Step 2: Given that the conclusion holds for some $n\ge 1$ (i.e., $a_n\ge 2^{g(n)}$), show that it also holds for $n+1$, i.e., $a_{n+1}\ge 2^{g(n+1)}$. One way to show this is by first proving that the function $$f(x)=\left(x+\frac 1x\right)^\lambda$$ is strictly increasing when $x\ge 1$, which is not difficult. With this result, we will see that $$a_{n+1}=\left(a_n+\frac{1}{a_n}\right)^\lambda\ge \left(2^{g(n)}+2^{-g(n)}\right)^\lambda>2^{\lambda g(n)}=2^{g(n+1)}.$$ Completing the two steps yields the desired result.

Answer 2

$$a_{n+1} > 2^{g(n)}$$ The statement holds true for $n+1$

Correct, but it is not the statement you are after. You need to show that $$a_{n+1} > 2^{g(n+1)}$$

Assuming $a_n > 2^{\lambda^{n-1}}$ we have $$a^{n+1} = \left(a_n + \frac{1}{a_n}\right)^{\lambda} > a_n^{\lambda} > \left({{2^\lambda}^{n-1}}\right)^\lambda = \left(2^\lambda\right)^n$$

Answer 3

Method 1

You're on the right track, but you're forgetting some bits along the road.
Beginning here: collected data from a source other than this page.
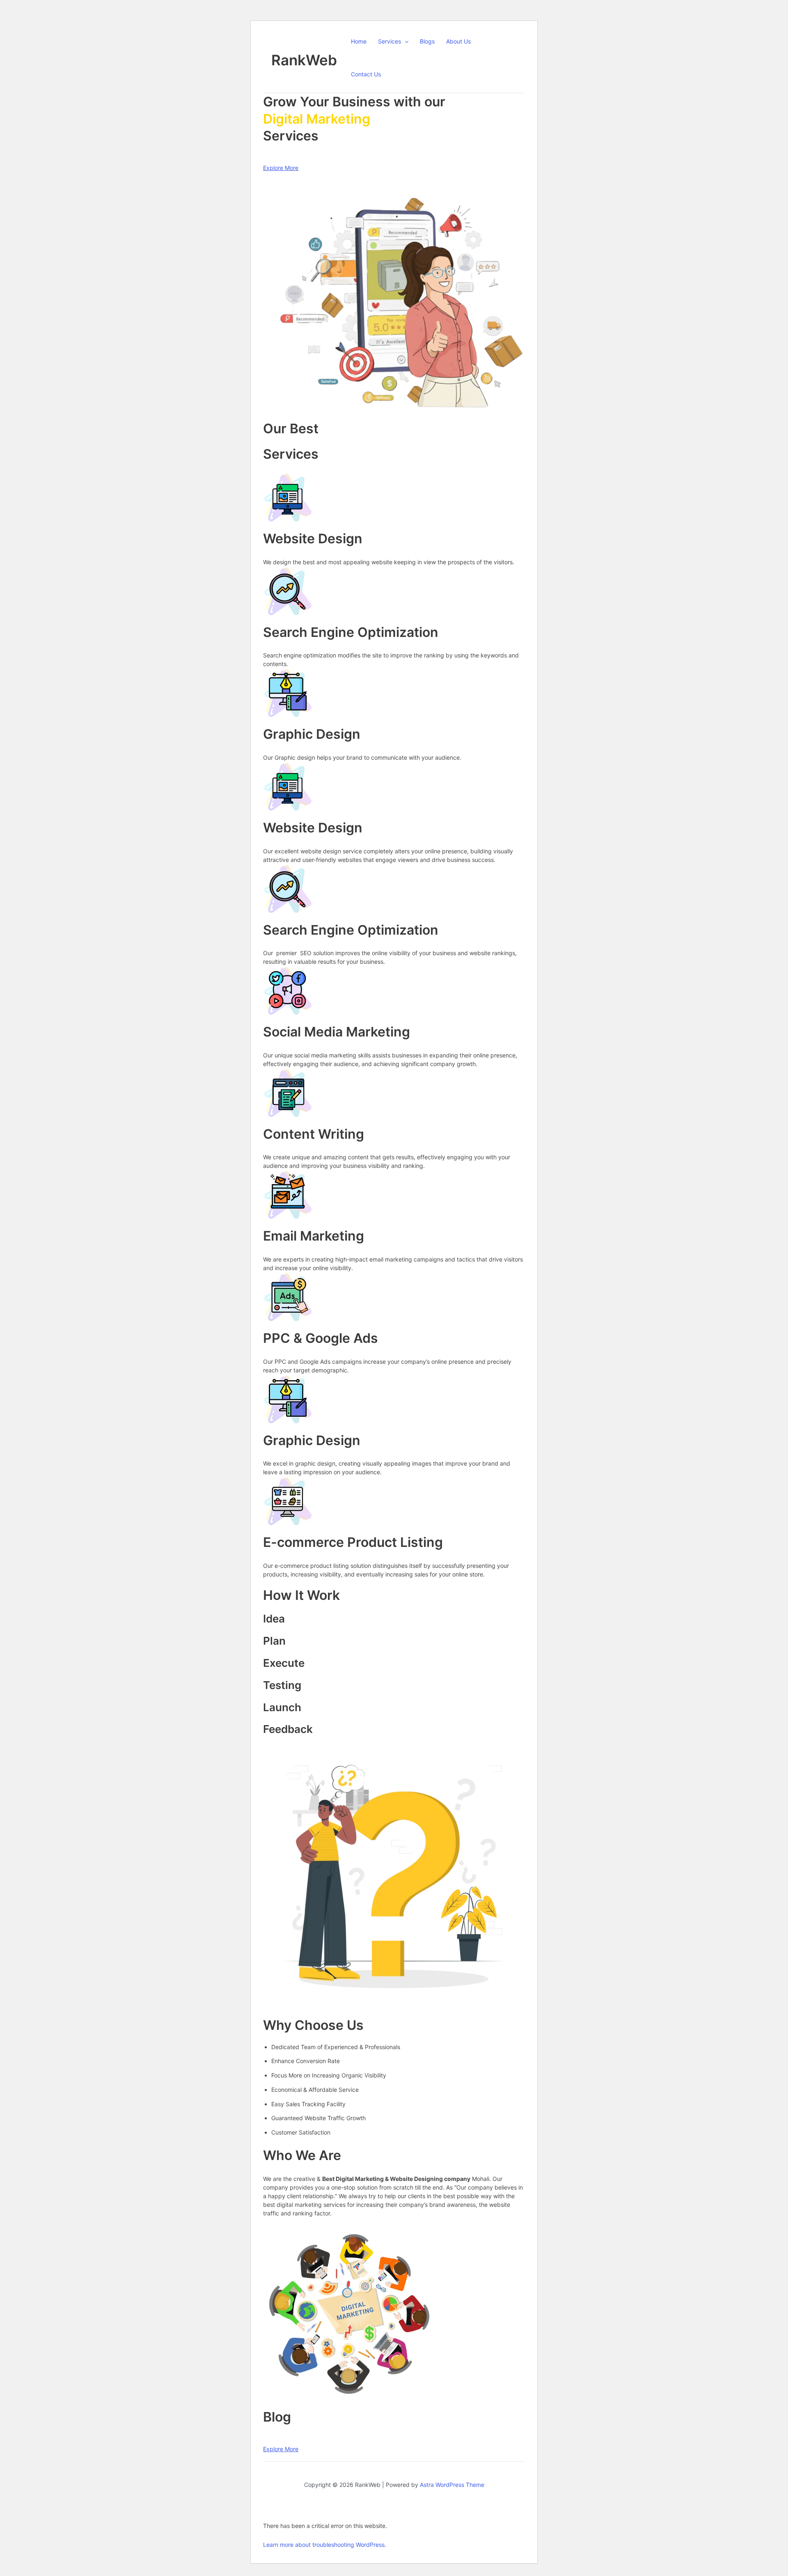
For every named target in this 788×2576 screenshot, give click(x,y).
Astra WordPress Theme (452, 2484)
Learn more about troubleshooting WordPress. (324, 2544)
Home (359, 41)
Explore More (280, 167)
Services (389, 41)
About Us (458, 41)
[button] (404, 41)
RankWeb (304, 60)
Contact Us (366, 74)
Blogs (427, 41)
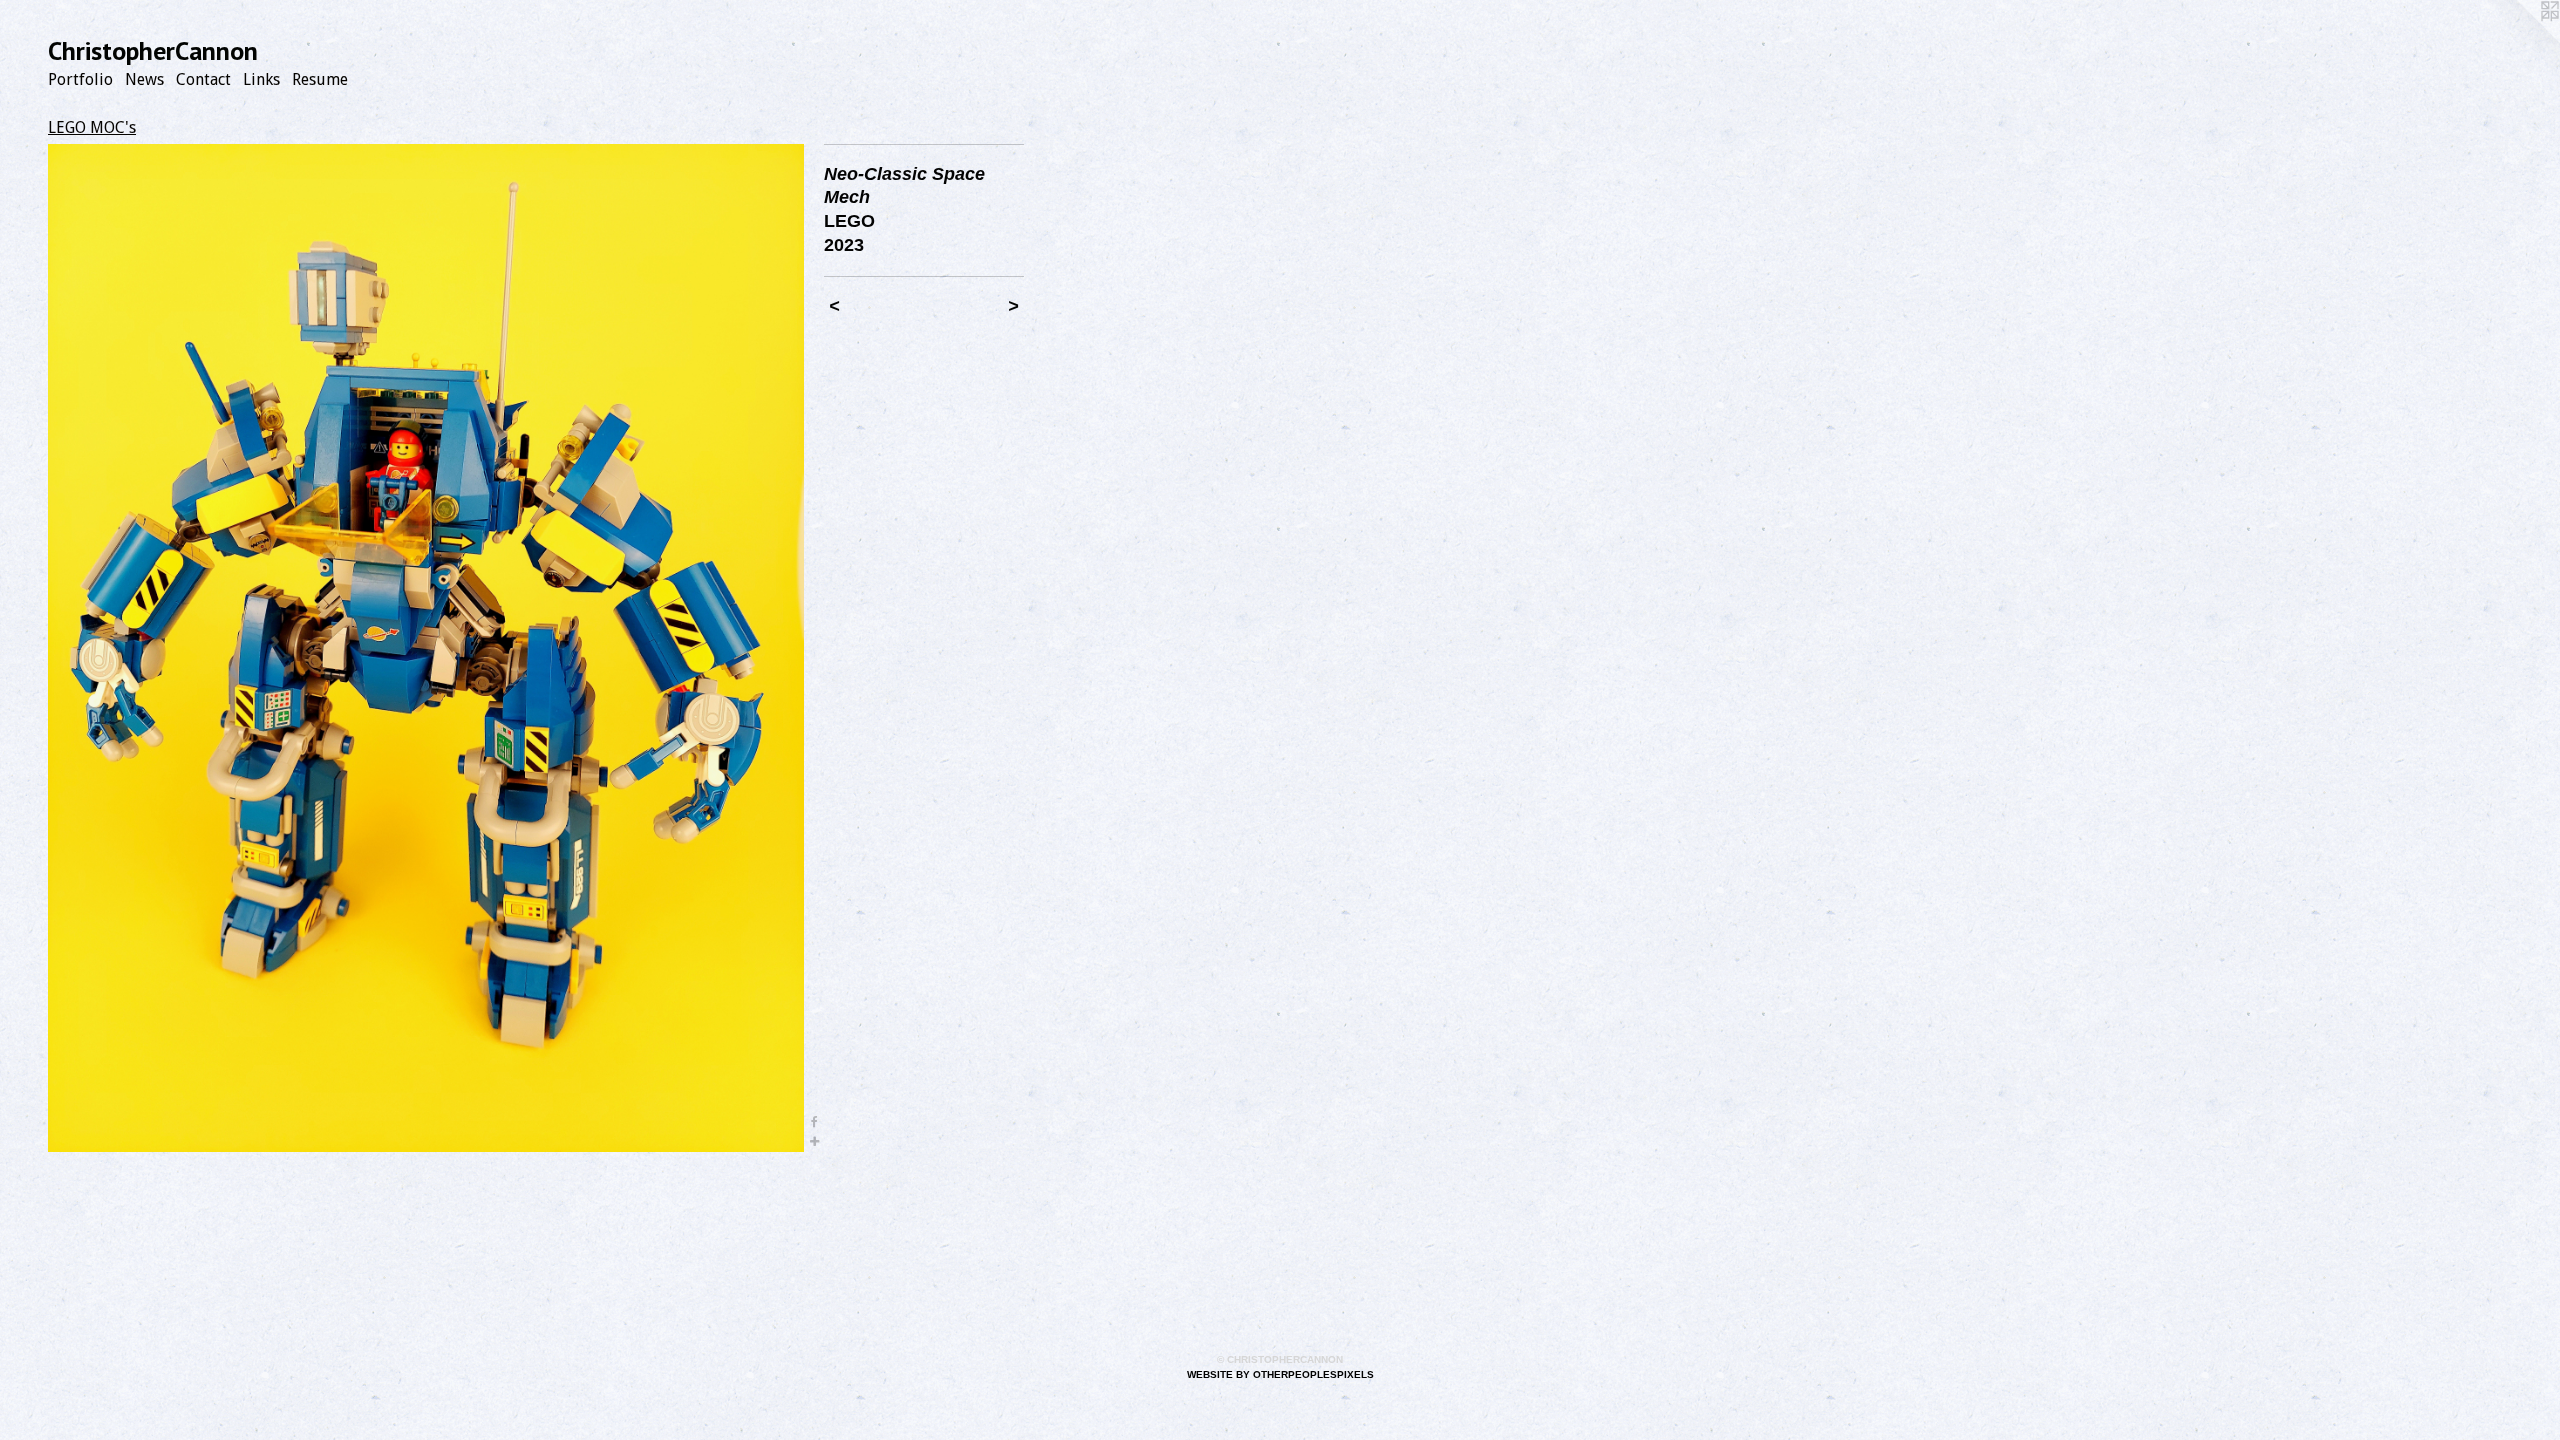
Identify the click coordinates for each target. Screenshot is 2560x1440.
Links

Suppose $a_n\ge 2^{g(n)}$. Then $a_n+\dfrac{1}{a_n}\ge 2^{g(n)}$ as well, so $$ a_{n+1}=\left(a_n+\frac{1}{a_n}\right)^{\!\lambda} \ge (2^{g(n)})^{\lambda}=2^{\lambda g(n)} $$ Now $\lambda g(n)=\lambda\cdot \lambda^{n-1}=\lambda^n=g(n+1)$.

The missing step is checking the statement for $n=2$, that is $$ a_2\ge 2^{g(2)}=2^\lambda $$ But, by definition, $$ a_2=(1+1)^\lambda=2^{\lambda} $$

Method 2

You seem to be trying to show that $a_{n+1}-2^{g(n+1)}\ge0$, but you're starting from the wrong direction.